Background
The son of a piano teacher and a senior book editor for the National Geographic Society, Washington, District of Columbia, Robinson graduated from the Berklee College of Music in 1981.
The son of a piano teacher and a senior book editor for the National Geographic Society, Washington, District of Columbia, Robinson graduated from the Berklee College of Music in 1981.
Robinson is best known for his work with various styles of saxophone, but has also performed with the clarinet, flute, trumpet, and sarrusophone, along with other, more obscure instruments. The next year, he joined the college"s staff, becoming its youngest faculty member. Robinson has appeared on more than 200 LP and Civil Defense releases, including eleven under his leadership, with musicians such as Lionel Hampton, Anthony Braxton, John Scofield, Joe Lovano, Ella Fitzgerald, Paquito Doctorate"Rivera, Sting, Maria Schneider, Elton John, Buck Clayton, and the New York City Opera.
He has also received four fellowships from the National Endowment for the Arts.

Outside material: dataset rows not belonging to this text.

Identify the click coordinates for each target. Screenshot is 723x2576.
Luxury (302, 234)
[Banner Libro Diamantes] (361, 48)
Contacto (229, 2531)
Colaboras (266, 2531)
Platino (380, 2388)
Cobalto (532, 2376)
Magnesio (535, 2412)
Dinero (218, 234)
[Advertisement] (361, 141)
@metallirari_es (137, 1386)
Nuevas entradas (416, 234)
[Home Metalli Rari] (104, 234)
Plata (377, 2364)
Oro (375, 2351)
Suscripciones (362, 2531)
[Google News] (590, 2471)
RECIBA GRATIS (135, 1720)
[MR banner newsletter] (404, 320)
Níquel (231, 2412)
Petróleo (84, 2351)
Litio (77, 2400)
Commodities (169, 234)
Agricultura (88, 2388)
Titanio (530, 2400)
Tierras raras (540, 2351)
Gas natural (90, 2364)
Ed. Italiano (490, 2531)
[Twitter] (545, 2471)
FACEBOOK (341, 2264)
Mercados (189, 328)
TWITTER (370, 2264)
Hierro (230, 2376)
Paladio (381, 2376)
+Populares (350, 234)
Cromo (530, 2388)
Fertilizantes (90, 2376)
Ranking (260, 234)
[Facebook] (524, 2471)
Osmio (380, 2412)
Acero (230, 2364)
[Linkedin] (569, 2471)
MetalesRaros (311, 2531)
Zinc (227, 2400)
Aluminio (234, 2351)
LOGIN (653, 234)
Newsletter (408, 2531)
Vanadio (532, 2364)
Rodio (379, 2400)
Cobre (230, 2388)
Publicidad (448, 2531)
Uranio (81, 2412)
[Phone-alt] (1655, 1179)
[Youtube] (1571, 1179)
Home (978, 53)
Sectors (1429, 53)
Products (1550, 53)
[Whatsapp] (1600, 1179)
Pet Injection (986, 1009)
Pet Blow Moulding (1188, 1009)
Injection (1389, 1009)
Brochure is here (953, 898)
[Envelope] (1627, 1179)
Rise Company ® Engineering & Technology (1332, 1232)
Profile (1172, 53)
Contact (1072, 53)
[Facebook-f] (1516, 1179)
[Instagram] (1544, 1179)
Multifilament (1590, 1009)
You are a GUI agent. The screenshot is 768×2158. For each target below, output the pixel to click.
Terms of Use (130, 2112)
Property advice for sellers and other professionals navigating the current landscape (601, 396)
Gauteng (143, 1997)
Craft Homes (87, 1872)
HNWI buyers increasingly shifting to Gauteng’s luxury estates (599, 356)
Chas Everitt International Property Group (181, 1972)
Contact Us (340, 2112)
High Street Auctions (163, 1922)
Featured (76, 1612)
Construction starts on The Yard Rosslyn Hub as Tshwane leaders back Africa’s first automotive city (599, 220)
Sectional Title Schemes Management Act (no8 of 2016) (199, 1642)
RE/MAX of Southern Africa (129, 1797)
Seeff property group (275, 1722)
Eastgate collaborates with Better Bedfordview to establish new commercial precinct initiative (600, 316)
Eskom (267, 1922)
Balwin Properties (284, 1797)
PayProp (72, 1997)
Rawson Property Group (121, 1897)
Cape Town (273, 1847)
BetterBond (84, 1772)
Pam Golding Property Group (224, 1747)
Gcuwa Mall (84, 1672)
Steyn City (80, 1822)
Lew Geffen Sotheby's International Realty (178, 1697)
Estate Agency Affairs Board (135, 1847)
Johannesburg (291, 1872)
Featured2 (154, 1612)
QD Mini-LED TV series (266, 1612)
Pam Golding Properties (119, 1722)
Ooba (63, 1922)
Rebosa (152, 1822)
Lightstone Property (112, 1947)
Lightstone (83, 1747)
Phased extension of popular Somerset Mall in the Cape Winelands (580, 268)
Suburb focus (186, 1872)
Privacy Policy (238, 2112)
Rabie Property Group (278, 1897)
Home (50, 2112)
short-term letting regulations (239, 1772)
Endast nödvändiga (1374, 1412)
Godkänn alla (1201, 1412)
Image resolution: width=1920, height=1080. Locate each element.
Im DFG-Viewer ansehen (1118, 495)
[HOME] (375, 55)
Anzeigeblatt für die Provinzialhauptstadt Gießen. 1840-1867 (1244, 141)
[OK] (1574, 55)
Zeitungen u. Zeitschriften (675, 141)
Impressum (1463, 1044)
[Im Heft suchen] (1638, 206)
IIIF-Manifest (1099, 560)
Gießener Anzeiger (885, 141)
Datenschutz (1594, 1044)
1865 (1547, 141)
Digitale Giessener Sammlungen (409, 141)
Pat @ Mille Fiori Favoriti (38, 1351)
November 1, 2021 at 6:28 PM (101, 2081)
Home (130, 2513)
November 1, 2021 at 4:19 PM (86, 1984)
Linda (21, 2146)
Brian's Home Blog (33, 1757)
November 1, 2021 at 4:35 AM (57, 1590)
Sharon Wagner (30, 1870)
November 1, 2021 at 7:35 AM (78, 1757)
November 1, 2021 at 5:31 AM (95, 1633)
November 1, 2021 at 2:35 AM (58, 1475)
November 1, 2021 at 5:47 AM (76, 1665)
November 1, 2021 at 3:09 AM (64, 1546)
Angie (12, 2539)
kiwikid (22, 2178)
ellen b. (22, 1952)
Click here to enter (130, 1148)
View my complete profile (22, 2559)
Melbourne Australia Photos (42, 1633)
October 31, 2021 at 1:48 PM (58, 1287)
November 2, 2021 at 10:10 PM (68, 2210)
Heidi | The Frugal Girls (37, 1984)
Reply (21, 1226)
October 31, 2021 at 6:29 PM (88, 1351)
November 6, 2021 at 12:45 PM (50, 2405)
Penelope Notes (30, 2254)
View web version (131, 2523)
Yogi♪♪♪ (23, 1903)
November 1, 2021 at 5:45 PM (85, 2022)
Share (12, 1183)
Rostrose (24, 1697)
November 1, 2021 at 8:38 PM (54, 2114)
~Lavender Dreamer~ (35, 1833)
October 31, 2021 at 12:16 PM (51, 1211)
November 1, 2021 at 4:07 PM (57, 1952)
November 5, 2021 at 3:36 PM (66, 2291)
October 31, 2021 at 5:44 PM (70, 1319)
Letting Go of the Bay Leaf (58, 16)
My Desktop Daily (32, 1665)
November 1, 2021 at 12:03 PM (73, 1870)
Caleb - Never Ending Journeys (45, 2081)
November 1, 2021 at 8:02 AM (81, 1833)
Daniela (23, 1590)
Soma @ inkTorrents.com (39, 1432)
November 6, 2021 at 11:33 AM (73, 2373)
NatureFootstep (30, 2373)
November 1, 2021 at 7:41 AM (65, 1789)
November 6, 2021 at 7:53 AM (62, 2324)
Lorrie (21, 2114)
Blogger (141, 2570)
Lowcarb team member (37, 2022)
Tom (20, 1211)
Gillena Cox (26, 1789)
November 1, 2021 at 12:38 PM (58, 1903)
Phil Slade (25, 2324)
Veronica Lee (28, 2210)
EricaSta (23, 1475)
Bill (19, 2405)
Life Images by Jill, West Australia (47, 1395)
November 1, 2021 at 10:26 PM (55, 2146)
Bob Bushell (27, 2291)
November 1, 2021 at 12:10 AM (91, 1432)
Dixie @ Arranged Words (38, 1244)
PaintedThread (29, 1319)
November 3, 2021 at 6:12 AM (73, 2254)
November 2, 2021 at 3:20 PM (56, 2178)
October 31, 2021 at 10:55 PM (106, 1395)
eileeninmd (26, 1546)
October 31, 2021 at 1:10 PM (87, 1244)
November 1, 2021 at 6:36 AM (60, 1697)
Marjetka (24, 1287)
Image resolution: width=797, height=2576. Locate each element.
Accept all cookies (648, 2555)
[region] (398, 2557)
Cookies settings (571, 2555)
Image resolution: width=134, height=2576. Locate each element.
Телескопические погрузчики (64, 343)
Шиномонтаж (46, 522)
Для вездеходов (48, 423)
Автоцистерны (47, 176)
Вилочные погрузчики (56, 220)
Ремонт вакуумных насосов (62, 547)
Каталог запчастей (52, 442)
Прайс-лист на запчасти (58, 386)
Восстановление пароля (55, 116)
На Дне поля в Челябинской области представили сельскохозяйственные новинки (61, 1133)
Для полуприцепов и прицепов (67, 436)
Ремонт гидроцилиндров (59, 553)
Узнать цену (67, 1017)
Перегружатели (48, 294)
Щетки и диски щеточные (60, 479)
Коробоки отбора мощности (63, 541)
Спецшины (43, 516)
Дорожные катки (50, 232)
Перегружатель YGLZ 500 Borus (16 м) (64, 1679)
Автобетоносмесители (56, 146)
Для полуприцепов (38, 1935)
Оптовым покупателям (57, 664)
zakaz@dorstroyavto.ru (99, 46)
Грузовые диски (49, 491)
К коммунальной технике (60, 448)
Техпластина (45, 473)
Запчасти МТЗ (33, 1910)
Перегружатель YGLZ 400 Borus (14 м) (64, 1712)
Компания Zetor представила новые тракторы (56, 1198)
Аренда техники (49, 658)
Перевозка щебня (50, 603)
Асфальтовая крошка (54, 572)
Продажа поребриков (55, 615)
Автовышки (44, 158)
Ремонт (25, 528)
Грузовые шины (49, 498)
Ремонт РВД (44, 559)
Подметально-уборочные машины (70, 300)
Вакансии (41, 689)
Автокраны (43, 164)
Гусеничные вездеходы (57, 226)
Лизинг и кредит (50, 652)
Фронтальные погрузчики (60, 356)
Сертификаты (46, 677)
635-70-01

In 2000, the United States. State Department named Robinson a "Jazz Ambassador" for the year 2001, funding a tour of West Africa in which Robinson played the early works of Louis Armstrong. Material from these appearances was subsequently released on the album Jazz Ambassador: Scott Robinson Plays the Compositions of Louis Armstrong by Arbors Records.
Throughout his career, Robinson has worked to keep unusual and obscure instruments in the public view. Foreign example, he has recorded an album featuring the C-melody saxophone and performs with the ophicleide.
He also owns and records with a vintage contrabass saxophone, so rare that fewer than twenty in playable condition are known to exist.
Robinson is a resident of Teaneck, New Jersey. Since 2009, he has operated his own record label, ScienSonic Laboratories, whose releases include three of his most recent recordings, including the 2012 Scott Robinson Doctette release Bronze Nemesis, on the ScienSonic sub-imprint Doc-tone.